#### WORK ORDER
Everything in the data below is left aside except the lines from the one containing "is (1366, 768)." through the one containing "Click the Typ"; repeat those exactly.

#### ENTRIES SUPPLIED

== Segment start ==

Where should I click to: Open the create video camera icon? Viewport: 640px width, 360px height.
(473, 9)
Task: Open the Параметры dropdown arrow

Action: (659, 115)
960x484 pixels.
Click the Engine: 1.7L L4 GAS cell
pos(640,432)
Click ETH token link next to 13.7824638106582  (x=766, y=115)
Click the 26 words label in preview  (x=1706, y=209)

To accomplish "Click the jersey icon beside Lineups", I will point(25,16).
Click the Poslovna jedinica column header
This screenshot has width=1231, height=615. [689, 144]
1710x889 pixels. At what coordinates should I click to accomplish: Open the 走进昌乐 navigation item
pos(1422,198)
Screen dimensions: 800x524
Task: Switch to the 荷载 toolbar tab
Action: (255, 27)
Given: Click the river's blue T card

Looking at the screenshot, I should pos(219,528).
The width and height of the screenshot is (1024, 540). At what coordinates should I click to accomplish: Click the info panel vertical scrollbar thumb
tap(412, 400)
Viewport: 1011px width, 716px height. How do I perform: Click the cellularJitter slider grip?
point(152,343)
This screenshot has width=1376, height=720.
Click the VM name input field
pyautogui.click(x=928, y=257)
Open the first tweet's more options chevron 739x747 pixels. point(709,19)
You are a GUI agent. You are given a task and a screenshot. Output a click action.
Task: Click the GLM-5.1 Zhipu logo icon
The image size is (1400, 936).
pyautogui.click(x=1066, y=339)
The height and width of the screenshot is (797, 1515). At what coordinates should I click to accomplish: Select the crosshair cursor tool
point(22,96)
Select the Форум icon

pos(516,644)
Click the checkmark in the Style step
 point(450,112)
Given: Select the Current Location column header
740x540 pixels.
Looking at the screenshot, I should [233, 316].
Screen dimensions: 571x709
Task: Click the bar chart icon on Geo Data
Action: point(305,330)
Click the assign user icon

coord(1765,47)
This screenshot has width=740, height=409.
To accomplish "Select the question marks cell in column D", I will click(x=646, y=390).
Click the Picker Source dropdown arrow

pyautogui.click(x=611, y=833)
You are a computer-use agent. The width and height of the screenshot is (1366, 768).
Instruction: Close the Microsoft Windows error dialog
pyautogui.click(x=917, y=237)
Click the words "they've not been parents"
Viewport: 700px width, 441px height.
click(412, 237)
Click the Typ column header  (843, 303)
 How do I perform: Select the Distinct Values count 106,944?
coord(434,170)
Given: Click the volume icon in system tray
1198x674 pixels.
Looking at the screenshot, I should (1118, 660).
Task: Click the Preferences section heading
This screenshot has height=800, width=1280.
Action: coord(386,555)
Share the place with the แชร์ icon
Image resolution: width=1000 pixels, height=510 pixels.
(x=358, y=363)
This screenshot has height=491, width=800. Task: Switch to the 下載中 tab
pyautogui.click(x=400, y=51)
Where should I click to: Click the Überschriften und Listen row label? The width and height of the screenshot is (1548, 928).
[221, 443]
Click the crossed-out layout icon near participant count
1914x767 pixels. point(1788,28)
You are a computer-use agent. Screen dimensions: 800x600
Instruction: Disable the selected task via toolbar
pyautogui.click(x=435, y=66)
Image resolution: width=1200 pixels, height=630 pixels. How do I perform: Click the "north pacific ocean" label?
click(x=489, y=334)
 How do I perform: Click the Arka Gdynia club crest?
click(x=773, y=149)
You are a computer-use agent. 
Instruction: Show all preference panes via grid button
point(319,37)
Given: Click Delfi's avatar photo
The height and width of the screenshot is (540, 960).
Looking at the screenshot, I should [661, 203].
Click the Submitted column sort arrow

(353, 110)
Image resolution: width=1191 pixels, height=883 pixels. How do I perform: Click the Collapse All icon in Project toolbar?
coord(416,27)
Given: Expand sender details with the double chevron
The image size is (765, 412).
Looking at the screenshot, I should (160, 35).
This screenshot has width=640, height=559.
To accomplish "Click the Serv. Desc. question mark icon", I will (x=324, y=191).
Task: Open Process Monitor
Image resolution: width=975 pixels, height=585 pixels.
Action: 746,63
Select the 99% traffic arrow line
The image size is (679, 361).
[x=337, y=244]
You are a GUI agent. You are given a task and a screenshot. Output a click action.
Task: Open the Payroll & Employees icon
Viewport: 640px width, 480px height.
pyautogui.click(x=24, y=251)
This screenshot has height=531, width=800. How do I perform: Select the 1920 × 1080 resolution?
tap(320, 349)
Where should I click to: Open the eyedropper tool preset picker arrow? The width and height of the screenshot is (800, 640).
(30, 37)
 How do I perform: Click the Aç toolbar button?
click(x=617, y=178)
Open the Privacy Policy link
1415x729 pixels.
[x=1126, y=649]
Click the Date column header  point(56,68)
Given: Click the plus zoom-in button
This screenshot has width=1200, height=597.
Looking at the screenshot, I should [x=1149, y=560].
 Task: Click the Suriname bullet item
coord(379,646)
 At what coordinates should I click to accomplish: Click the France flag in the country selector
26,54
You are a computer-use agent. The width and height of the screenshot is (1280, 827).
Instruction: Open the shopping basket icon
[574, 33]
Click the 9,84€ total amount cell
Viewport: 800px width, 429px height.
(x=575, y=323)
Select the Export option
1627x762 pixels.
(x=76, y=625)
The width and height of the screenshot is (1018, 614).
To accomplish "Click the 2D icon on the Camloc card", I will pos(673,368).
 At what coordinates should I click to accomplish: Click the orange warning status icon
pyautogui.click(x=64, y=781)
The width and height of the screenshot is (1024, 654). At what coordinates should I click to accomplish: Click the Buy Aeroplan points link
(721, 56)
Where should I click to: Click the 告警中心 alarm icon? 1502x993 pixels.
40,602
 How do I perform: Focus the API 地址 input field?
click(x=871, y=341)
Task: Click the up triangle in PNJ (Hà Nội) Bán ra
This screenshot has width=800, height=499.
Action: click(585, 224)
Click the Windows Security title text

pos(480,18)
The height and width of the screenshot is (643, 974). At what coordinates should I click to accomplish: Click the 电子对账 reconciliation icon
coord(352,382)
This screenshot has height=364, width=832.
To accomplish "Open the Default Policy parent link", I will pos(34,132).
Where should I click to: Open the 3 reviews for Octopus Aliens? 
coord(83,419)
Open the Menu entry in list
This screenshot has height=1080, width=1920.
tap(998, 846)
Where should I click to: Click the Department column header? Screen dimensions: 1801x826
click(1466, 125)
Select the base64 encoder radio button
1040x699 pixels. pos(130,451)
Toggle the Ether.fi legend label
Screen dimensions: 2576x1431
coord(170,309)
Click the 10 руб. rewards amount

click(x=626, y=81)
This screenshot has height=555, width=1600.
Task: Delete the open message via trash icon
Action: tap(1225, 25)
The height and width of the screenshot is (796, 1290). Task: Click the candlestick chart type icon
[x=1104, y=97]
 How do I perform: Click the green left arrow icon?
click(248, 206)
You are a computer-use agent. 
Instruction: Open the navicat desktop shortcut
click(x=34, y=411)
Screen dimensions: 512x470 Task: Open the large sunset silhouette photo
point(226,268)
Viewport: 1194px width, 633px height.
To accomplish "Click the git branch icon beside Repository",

== Segment end ==

#### WRITTEN SOLUTION
You are a computer-use agent. The width and height of the screenshot is (1366, 768).
Instruction: Close the Microsoft Windows error dialog
pyautogui.click(x=917, y=237)
Click the words "they've not been parents"
Viewport: 700px width, 441px height.
click(412, 237)
Click the Typ column header  (843, 303)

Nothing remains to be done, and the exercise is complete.